GIVEN INSTRUCTION:
Count the lines in the items below that contain the string "computer", treating uppercase and lowercase as different, and reply with the number alone.

::: DATASET RECORDS

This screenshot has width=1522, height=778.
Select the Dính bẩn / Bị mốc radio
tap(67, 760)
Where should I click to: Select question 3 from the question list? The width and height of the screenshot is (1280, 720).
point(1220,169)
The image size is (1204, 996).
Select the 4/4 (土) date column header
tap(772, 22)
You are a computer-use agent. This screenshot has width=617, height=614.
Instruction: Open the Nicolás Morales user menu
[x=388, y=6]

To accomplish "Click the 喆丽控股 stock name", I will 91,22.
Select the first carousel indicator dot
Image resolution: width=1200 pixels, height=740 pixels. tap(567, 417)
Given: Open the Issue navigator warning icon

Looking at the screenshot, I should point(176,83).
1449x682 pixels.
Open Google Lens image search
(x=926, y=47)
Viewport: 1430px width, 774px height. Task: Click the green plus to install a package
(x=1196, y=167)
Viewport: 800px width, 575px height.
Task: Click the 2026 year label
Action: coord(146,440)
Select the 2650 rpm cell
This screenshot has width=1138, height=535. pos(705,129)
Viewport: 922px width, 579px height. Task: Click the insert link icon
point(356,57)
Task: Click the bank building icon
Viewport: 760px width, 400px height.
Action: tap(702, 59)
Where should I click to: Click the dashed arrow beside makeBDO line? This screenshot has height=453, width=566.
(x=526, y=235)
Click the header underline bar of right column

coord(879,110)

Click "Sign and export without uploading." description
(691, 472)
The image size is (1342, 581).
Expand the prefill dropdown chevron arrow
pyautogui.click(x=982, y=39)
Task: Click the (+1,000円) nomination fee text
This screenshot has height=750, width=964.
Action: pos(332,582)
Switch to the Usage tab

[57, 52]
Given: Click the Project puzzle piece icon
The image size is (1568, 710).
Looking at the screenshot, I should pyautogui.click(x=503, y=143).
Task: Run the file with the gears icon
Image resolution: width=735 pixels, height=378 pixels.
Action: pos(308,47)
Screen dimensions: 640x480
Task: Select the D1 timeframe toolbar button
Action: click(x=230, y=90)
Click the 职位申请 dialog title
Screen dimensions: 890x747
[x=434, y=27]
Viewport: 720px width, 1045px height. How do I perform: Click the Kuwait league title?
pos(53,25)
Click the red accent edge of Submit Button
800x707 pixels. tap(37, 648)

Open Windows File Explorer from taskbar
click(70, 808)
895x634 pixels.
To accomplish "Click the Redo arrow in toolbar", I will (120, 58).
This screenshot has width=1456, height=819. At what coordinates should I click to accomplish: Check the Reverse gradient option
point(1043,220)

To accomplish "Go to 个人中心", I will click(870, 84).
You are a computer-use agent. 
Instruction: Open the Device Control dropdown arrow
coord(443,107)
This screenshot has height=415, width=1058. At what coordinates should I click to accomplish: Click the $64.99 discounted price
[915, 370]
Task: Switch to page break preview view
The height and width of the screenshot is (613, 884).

::::::

OUTPUT BELOW:
2